In the entries that follow, the line with "The width and height of the screenshot is (1031, 898)." opens the range and the line with "Expand the Undo history dropdown arrow" closes it; repeat that range exactly, both lines included.

● **Information given**:
▬▬▬▬▬▬
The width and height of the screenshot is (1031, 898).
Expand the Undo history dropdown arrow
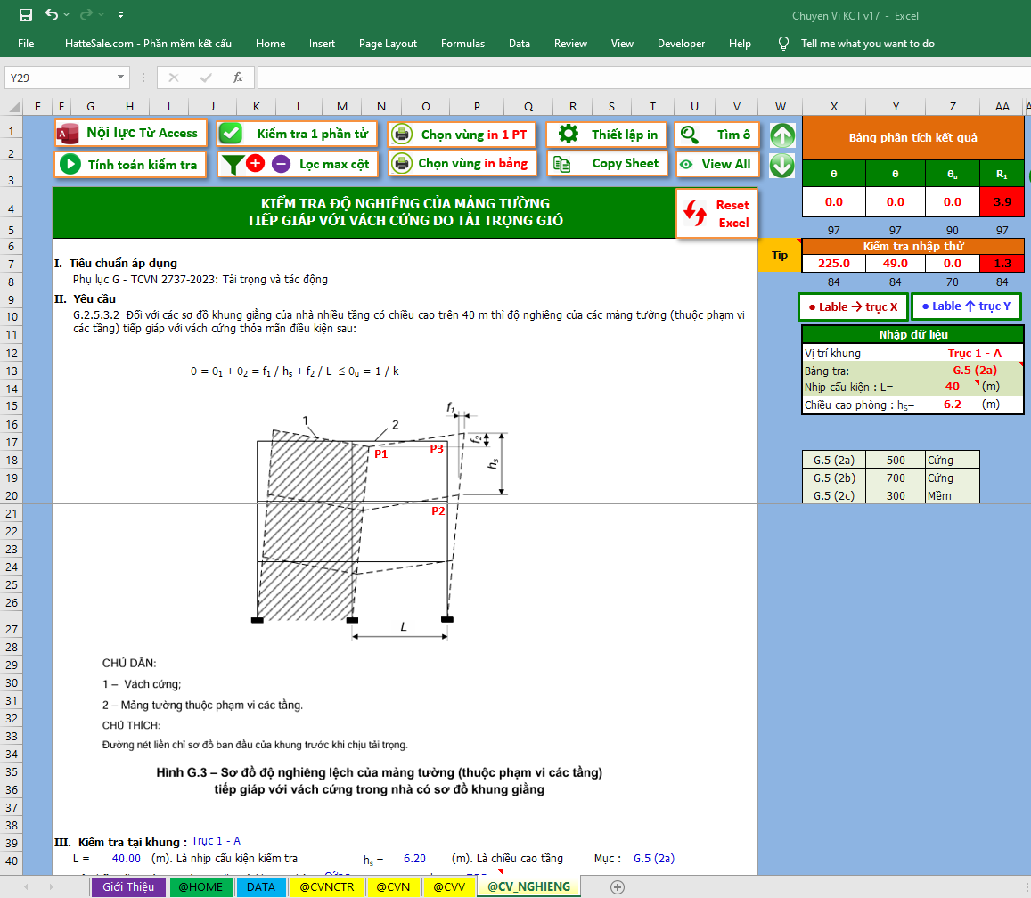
▬▬▬▬▬▬
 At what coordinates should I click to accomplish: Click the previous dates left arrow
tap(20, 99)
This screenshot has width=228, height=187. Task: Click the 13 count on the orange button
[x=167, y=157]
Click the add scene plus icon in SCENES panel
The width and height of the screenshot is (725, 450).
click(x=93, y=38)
▬▬▬▬▬▬
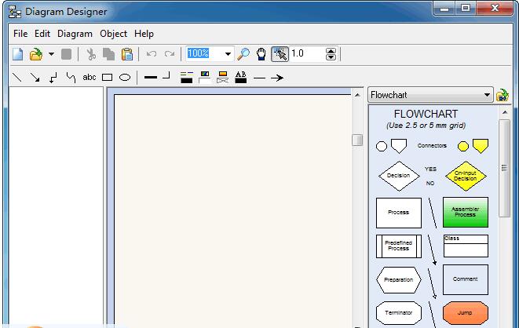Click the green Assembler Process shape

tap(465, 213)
▬▬▬▬▬▬
● **Task solution**:
The width and height of the screenshot is (1031, 898).
Expand the Undo history dropdown arrow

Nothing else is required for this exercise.